# Holley webber 5200 on a 76 scirocco 1.6 setting it up ect ect.



## 76sciroccoRelived (Jul 27, 2005)

I am running a brand new engine , all stock and a holley / webber 5200 carb. Can I use the stock pump with reliability. Does anyone know the jet sizes that work best. Also any good info online (manuals ect) or books with info.
ANy and all info relating to this is greatly appreciated. Thanks!


----------



## B4S (Apr 16, 2003)

*FV-QR*

HA! I actually have an oldschool Holley/Weber 5200 conversion kit for the 1.5 Rabbit engine. I was running it briefly on my 1.8, and it worked great! I just finished rebuilding it, and swapping some jets around, so I can share my settings. What I had in it worked amazingly well, if a bit rich according to my wideband.








Primary fuel jet: 140
Primary air corrector: 195
Primary emulsion tube: 16
Primary Idle jet: 50
Secondary fuel jet: 132
Secondary air corrector: 175
Secondary Emulsion tube: 05
Secondary Idle jet: 70
The secondary idle jet is WAAAAAAAAAAAAAAAAAAY too big even for my 1.8, it would go black puffin' rich when the secondary butterfly opened slightly. I've since swapped the primary idle out for a 47, and put the 50 in the secondary.


----------



## 76sciroccoRelived (Jul 27, 2005)

*Re: FV-QR (B4S)*

that info is awesome and greatly appreciated!!! Now so I know what and where all the jets are, what would you recommend for a manual . Anything online? I am going to look now. THanks!


----------



## B4S (Apr 16, 2003)

*FV-QR*

I have gotten all my info from the net. There is a nice Holley/Weber 5200 PDF floating around out there, that describes the parts breakdown very nicely.
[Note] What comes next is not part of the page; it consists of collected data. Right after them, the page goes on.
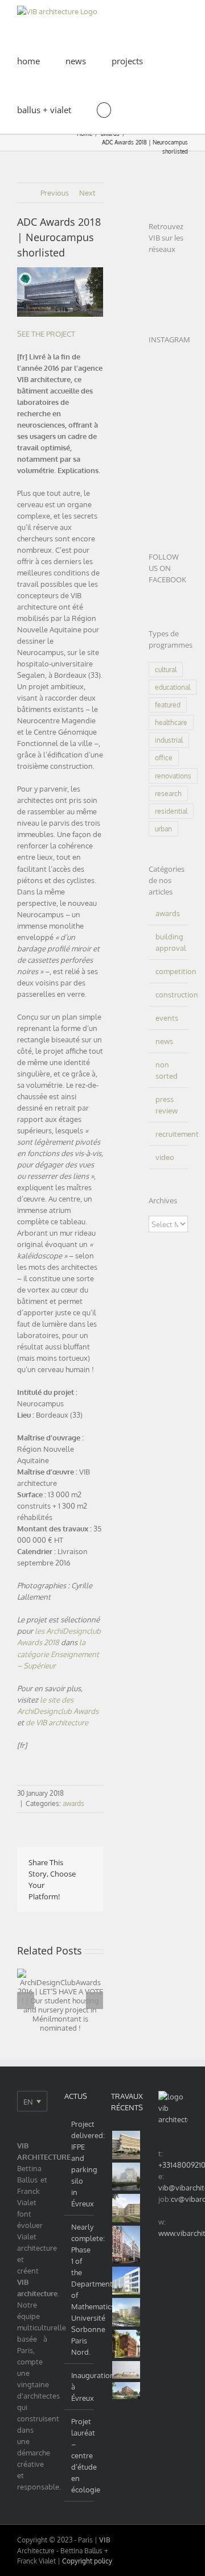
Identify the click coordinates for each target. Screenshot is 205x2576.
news (164, 1041)
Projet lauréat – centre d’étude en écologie (80, 2455)
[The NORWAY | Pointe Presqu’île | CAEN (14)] (126, 2177)
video (164, 1157)
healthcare (171, 722)
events (166, 1017)
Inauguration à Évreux (80, 2387)
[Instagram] (172, 272)
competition (168, 971)
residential (171, 811)
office (164, 757)
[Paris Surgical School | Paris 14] (126, 2344)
If you can't find it, Weber DFV carbs are 95% the same.


----------



## lowdowndirtydubs (Oct 3, 2006)

*Re: FV-QR (B4S)*

Did you ever locate the pdf?


----------



## fst70vdub (May 12, 2008)

*Re: Holley webber 5200 on a 76 scirocco 1.6 setting it up ect ect. (76sciroccoRelived)*

i found one of these used online that im thinking of buying and i think this just cleared it up for me!
just has the car passed smog? and what do u do with all the vac ines that wen to the stock zenith?


----------



## badcvboot (Jan 7, 2005)

*Re: Holley webber 5200 on a 76 scirocco 1.6 setting it up ect ect. (fst70vdub)*

http://****************.com/smile/emgift.gif 
http://www.cjclub.co.il/files/Weber3236adjust.pdf


----------